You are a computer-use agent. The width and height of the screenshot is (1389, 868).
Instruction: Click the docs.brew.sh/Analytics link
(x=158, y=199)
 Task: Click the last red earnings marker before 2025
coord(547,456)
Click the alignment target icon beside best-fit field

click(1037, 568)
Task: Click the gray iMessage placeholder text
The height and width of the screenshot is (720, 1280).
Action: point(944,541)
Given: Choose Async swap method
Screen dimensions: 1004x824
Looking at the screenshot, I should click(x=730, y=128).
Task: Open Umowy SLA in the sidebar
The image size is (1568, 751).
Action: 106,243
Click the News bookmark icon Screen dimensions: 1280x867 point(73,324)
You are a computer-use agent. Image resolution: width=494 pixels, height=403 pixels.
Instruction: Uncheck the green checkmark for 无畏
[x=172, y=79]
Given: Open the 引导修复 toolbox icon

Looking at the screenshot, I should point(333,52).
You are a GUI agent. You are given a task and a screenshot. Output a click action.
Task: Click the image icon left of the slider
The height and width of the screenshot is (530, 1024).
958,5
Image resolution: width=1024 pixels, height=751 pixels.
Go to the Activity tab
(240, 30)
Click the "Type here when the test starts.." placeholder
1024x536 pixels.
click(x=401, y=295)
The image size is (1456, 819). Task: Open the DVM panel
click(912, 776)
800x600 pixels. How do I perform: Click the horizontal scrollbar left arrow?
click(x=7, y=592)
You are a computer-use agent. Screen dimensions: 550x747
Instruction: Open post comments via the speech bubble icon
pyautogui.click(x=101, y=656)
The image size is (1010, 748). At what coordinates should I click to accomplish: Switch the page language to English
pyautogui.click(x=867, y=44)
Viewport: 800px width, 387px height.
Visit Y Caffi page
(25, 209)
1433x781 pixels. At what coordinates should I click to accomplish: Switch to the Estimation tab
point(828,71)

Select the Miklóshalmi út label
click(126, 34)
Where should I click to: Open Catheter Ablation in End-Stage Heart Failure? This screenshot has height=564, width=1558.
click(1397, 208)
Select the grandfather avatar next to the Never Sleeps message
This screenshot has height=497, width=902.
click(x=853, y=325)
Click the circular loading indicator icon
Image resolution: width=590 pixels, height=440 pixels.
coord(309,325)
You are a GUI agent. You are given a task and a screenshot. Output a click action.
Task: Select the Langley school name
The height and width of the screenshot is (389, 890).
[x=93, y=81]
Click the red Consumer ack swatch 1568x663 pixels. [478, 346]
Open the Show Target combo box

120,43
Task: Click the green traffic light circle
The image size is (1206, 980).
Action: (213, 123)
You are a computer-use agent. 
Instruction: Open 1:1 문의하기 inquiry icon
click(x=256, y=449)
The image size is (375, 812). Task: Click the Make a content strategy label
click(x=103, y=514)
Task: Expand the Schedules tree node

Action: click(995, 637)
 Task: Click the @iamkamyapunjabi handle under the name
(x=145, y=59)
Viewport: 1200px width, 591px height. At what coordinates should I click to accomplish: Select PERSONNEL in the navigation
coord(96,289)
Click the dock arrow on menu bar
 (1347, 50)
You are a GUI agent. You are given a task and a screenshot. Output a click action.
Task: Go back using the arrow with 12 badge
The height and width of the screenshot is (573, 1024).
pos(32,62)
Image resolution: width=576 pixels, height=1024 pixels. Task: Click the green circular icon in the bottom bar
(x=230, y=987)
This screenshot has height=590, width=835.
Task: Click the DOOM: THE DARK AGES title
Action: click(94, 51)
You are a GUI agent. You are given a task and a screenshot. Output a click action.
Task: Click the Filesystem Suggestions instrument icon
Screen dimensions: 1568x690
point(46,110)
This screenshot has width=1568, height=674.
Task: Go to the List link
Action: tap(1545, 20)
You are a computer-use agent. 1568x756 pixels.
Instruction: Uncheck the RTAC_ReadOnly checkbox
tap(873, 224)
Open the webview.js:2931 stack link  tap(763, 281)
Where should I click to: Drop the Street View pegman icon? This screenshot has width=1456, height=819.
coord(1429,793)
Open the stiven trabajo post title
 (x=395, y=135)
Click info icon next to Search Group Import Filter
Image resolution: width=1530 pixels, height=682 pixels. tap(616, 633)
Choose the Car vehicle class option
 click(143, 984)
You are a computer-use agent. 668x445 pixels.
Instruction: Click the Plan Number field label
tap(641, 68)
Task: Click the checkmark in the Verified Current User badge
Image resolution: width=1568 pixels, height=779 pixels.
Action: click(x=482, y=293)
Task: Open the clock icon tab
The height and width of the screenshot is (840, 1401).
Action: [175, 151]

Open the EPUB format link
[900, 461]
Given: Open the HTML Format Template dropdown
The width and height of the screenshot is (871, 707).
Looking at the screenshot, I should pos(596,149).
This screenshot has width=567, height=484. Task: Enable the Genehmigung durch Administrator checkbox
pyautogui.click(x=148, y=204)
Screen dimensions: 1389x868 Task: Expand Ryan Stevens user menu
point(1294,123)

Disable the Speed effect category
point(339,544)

═══

_Written problem_:
Edit the stretch of the listing from the line containing "Select the Miklóshalmi út label" through the line containing "coord(309,325)" by replacing "grandfather" with "grandmother". Return only those lines, with everything else left unchanged.

_Task output_:
Select the Miklóshalmi út label
click(126, 34)
Where should I click to: Open Catheter Ablation in End-Stage Heart Failure? This screenshot has height=564, width=1558.
click(1397, 208)
Select the grandmother avatar next to the Never Sleeps message
This screenshot has height=497, width=902.
click(x=853, y=325)
Click the circular loading indicator icon
Image resolution: width=590 pixels, height=440 pixels.
coord(309,325)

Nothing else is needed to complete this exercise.